02 septembre 2008

Vivre faux ne prédestine pas à écrire juste.


Turmbau zu Babel , Pieter Brueghel dem Älteren, 1563.


Si la prolixité de Calvin sur la prédestination visait avant tout à combattre les réserves plus ou moins vives des autres théologiens réformés, comme Sébastien Castellion, elle permit également aux thèses du Réformateur de gagner un grand nombre d'adeptes à l'étranger, notamment aux Provinces-Unies (actuels Pays-Bas) et en Angleterre. De façon bien réductrice, le terme de calvinisme s'imposa pour désigner la croyance en la prédestination. Le débat théologique n'était cependant pas clos pour autant : pendant les XVIIe et XVIIIe siècles, la controverse demeura vive entre « calvinistes » et « arminiens », ces derniers tirant leur nom du théologien réformé hollandais Jakob Hermanns, dit Arminius (mort en 1609), qui ne niait pas tant la prédestination que son caractère absolu : l'homme demeure libre d'accepter ou de refuser la grâce de Dieu. Les adversaires d'Arminius, partisans de la stricte doctrine calvinienne, prirent en Hollande le nom de « gomaristes », du nom de leur principal théologien, Frans Gomar.

En Angleterre et dans ses colonies, les « calvinistes » donnèrent naissance au mouvement puritain, promis à une grande fortune dans tout le Royaume-Uni ainsi que dans ses colonies d'Amérique. Dans notre langage courant, le puritanisme est devenu synonyme de pruderie, voire de pudibonderie. Ce n'est pourtant rien d'autre, à l'origine, qu'un souci de pureté dans la vie chrétienne. Le puritain n'aspire en effet qu'à une seule chose : rendre grâces, autant qu'il le peut, au Dieu d'amour qui sauve l'homme malgré son indignité.

Chaque geste de la vie devient ainsi l'occasion de témoigner de la grâce de Dieu et de se sanctifier : « Ne savez-vous pas que votre corps est le temple du Saint-Esprit qui est en vous, que vous avez reçu de Dieu, et que vous ne vous appartenez point à vous-mêmes ? Car vous avez été rachetés à un grand prix. Glorifiez donc Dieu dans votre corps et dans votre esprit, qui appartiennent à Dieu » (1Co 6.19-20). Soucieux de se débarrasser des corruptions qui ont pu se glisser dans la tradition, le puritain centre sa spiritualité sur la lecture publique et privée de la Bible, la prière et la prédication. Par une écoute attentive, le fidèle doit se laisser pénétrer entièrement par la Parole de Dieu pour la laisser travailler en lui en comptant sur l'assistance de l'Esprit saint, de façon que tout en lui témoigne de l'Évangile qu'il a reçu du Christ. C'est dans ce souci du témoignage que s'enracine le soin qu'apporte le puritain à l'exemplarité de son comportement : tout doit être fait pour Dieu.

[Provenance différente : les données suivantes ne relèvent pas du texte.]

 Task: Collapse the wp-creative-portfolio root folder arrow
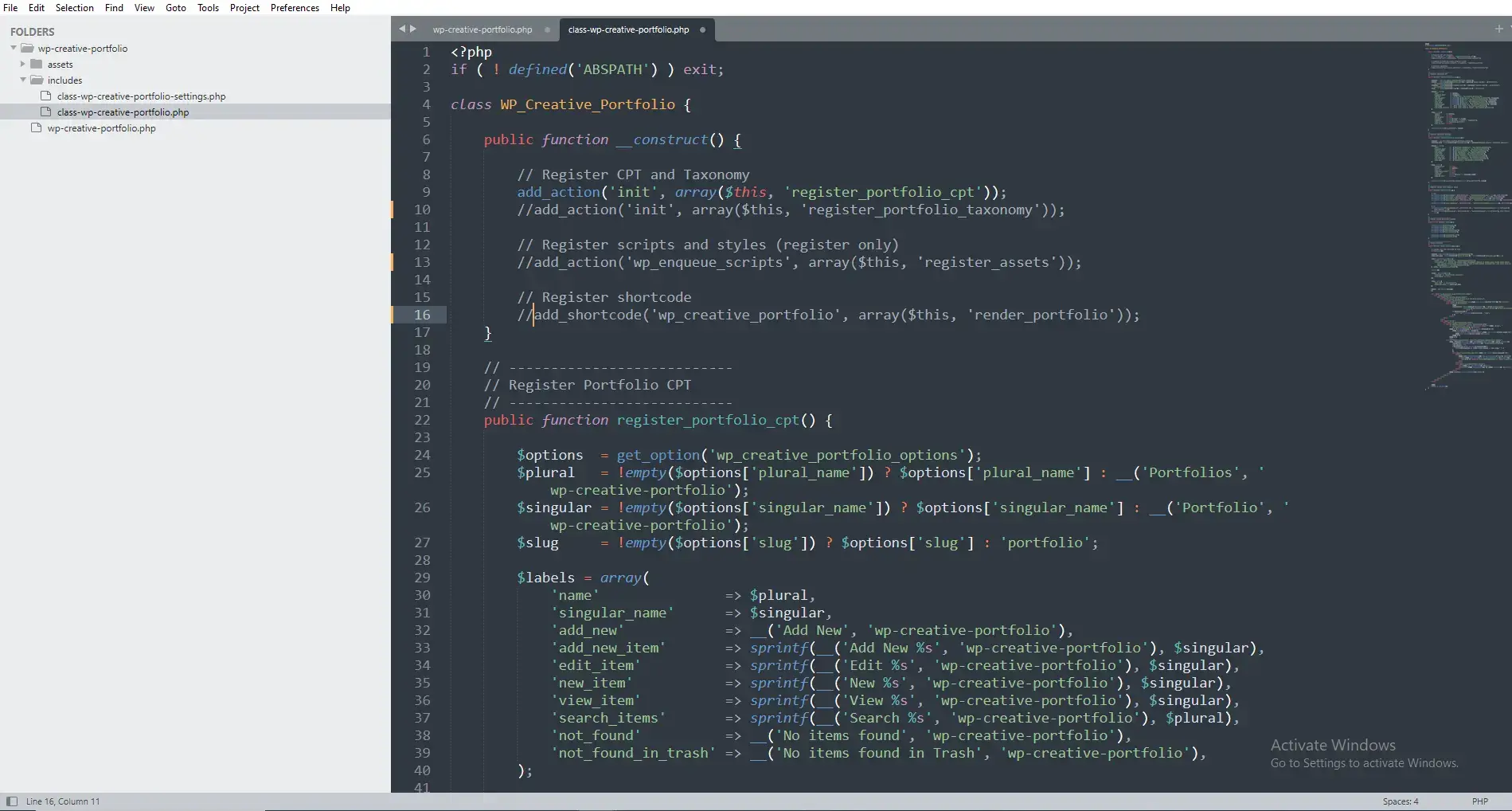click(x=14, y=48)
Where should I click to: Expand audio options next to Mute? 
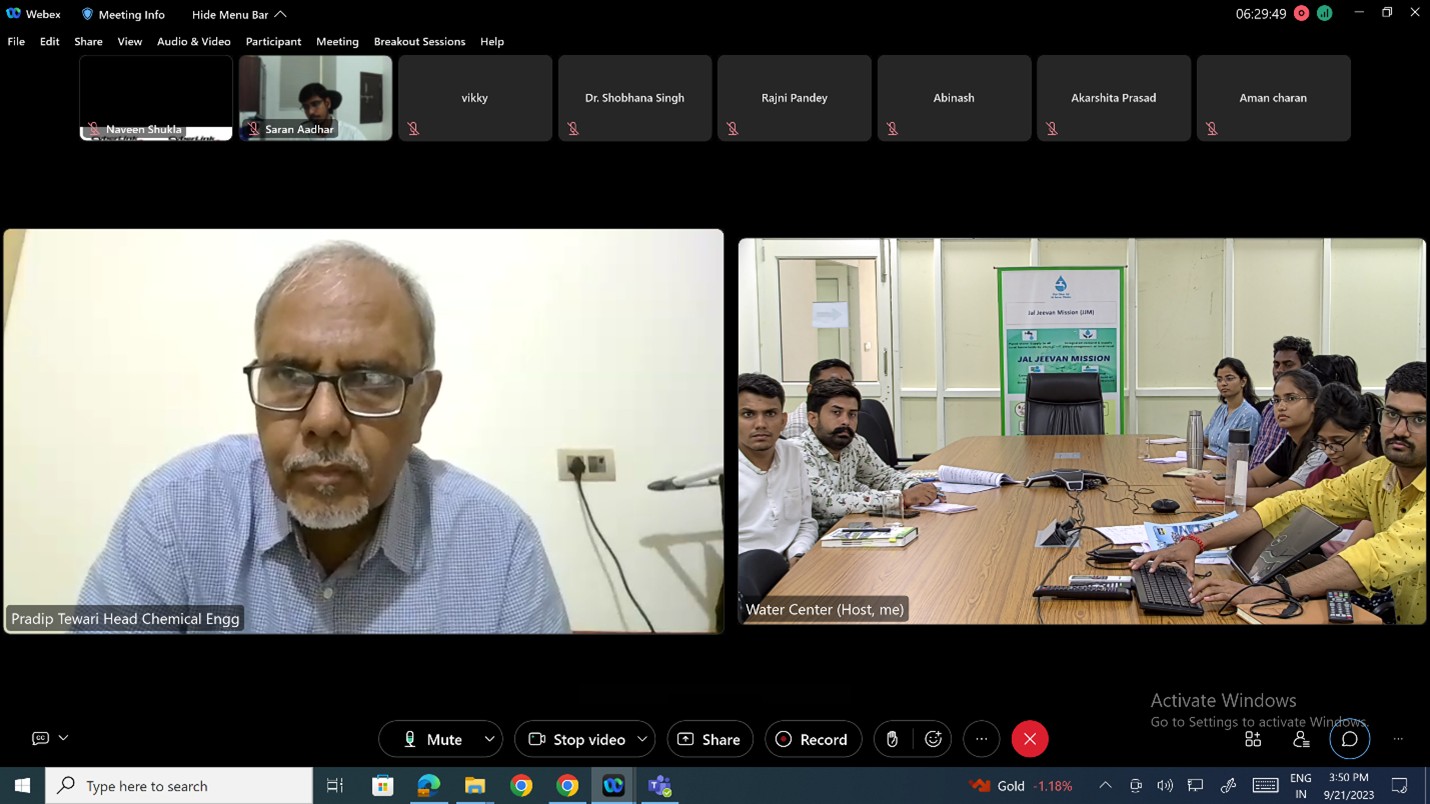pos(489,739)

C'est en référence à cette exigence éthique puritaine que s'est développée la notion de calvinisme ; les puritains anglais eux-mêmes se définissaient volontiers comme calvinistes, dans la mesure où ils comprenaient cet adjectif comme voulant dire partisan de la doctrine de la prédestination telle que Calvin l'a exposée, par opposition à leurs adversaires arminiens.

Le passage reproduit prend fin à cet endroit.